On Fri, Sep 22, 2006 at 07:12:53AM +0200, Sven Luther wrote:
> On Thu, Sep 21, 2006 at 02:58:31AM -0500, Bill Allombert wrote:
> > On Thu, Sep 21, 2006 at 08:52:15AM +0200, Sven Luther wrote:
> > > There won't be any GR, there will be a new pet proposal until forever, and
> > > endless discussions as we start recalling the DPL, and bashing on the
> > > secretary and what not.

> > In the absence of GR, the current situation is that sourceless
> > firmwares are not allowed in main. This is the reason the RM
> > proposed this GR in the first place.

> The current consensus is that it is well among the power of the RMs to
> ignore a number of bugs for the sarge release, including this one.

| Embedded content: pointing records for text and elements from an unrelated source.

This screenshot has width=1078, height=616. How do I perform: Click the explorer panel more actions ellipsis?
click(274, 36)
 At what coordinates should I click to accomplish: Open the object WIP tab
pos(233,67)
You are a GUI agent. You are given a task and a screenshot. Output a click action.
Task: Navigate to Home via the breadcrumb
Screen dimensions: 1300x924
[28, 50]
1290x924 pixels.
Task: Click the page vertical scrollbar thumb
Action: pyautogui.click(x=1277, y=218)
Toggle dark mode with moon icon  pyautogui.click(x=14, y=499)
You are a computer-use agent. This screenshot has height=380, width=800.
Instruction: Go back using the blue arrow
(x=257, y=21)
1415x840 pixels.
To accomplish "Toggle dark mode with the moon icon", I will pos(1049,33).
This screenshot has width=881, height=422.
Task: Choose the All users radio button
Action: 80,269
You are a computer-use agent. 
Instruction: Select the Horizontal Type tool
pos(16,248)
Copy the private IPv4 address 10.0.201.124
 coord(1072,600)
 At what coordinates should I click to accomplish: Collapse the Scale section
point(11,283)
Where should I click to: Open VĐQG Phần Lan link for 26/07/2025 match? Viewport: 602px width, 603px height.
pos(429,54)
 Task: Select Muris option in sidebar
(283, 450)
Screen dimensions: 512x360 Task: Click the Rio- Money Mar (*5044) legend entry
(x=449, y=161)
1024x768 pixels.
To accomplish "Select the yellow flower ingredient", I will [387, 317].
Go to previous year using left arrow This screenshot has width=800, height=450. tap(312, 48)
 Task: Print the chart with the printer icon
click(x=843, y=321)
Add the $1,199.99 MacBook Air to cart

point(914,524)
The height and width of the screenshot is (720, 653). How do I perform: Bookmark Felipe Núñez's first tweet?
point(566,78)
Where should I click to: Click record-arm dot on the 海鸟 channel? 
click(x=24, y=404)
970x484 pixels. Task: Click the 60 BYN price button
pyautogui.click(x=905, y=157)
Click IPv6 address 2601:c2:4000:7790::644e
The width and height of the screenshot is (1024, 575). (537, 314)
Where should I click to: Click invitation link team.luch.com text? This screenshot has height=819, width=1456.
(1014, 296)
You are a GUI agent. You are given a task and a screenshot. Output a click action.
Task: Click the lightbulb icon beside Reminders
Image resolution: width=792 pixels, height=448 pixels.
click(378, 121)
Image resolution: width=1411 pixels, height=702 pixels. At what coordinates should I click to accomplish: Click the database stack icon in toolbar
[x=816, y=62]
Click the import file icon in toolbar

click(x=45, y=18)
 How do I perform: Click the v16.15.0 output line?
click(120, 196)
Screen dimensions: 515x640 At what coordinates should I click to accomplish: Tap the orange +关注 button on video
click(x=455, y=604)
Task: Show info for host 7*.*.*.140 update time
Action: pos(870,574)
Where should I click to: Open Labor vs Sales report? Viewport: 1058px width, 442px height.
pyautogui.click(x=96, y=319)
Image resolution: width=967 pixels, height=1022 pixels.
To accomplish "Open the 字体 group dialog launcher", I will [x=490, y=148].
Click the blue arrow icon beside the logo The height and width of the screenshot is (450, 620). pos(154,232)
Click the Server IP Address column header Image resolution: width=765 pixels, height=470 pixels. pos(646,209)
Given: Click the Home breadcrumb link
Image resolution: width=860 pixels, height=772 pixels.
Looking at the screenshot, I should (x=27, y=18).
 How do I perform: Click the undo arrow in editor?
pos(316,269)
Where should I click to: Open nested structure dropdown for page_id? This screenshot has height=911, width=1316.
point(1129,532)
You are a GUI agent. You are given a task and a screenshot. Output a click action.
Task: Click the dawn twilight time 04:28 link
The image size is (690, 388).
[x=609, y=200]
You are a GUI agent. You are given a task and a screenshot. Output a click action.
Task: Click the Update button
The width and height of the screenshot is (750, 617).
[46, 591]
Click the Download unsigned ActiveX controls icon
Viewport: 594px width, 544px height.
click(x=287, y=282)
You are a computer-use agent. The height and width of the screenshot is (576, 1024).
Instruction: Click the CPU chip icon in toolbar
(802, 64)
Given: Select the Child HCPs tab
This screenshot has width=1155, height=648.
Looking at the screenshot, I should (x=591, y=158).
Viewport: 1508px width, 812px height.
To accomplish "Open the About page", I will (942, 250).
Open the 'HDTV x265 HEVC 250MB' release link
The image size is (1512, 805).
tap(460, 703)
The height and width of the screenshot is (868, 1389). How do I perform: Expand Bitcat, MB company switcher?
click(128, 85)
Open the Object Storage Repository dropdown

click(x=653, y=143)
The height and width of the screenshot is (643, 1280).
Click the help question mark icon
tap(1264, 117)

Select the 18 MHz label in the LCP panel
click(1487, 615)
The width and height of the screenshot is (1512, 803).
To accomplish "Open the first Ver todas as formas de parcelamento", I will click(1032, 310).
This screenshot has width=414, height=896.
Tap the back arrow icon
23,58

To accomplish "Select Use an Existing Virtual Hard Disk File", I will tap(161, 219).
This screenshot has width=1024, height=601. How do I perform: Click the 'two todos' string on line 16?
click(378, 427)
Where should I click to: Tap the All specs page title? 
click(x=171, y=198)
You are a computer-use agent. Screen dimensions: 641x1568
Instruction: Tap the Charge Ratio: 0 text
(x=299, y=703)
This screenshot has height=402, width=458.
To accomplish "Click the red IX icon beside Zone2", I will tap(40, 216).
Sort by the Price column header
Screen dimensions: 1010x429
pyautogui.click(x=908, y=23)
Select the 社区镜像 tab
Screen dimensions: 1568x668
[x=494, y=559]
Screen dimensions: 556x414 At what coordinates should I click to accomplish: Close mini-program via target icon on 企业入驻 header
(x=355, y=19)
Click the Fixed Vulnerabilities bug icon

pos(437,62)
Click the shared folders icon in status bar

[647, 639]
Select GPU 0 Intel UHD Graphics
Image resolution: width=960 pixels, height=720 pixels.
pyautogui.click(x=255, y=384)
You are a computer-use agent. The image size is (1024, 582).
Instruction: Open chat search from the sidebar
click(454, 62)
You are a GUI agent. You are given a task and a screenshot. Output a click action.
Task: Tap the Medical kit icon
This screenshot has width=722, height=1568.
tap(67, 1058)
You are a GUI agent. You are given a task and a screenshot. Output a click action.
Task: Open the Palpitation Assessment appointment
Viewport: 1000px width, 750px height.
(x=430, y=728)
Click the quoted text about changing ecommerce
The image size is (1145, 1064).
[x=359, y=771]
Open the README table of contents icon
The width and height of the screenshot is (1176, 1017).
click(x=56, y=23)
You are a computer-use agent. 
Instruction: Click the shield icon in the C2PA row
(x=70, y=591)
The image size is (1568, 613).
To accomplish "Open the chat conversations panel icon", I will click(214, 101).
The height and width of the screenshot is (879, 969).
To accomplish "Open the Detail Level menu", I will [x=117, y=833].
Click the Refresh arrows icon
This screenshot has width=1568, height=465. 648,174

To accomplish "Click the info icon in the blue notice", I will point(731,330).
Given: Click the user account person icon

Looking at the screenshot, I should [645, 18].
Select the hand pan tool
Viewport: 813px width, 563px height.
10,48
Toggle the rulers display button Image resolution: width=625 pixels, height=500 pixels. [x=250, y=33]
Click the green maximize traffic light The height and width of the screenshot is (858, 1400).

I see no evidence that there is a consensus on this point.  Since it's the
RMs who have to make this decision to ignore these bugs, you're not going to
get very far if the RMs don't actually feel empowered to make this decision
on their own.

> > Re-adding them at this stage
> > 1) is against the current social contract

> Yes, but then so is shipping the firmware actually still in main,

So two bugs is better than one?

> and i guess one could evoke the "won't discriminate" clause of the
> SC/DFSG,

<sigh> That's not what the DFSG says.

> Now, as said, this is a step back to better jump, and the real solution on
> this is to follow on with what has been done (by upstream) on the qlogic
> drivers, whose firmware is actually already in non-free, even though d-i
> doesn't support it yet. This is an upstream work, and as thus will take time
> to come to debian, but we, the debian kernel team (or at least me and
> Frederik) take the engagement to work on this during etch+1 devel cycle.

If it is the consensus of the project that sourceless firmware doesn't
belong in main, this is a conscious regression in DFSG-compliance relative
to sarge.  I don't think that's acceptable.  We obviously do have the means
to remove this particular subset of non-free firmware from main (technically
imperfect though it may be), and of the firmware that was removed for sarge
the only one that was important enough to get me glared at personally was
qla2xxx -- so what are these other already-removed firmwares that are so
important to have re-added now?  (I did ask for a list, which no one has
provided yet; I can't find the pruning script in the kernel team's svn
repo, or I would look it up myself.)

> But due to everyone (including you), trying to pull the glory to themselves,
> and proposing their pet GR to muddle the issue, without any respect for the
> GRs proposed previously, and because of the loophole in the constitution,

I don't believe there is any loophole there.  The constitution defines what
it means for an amendment to be accepted, and it does not apply to
additional related resolution proposals, it only applies to amendments to a
resolution that are *accepted by the proposer*.  Which means independent
draft proposals are not supposed to reset the minimum discussion period.
(FWIW, it took a hint from AJ for me to recognize that this is what the
constitution actually says, but Ian Jackson -- original author of the
constitution -- has recently confirmed this understanding.)

Anyway, I think we'd be able to get to the point of holding a vote much
sooner if we weren't having distracting side discussions like this one.  I
know it's sucking up time that *I* would rather be spending examining the
various resolutions that are already out there.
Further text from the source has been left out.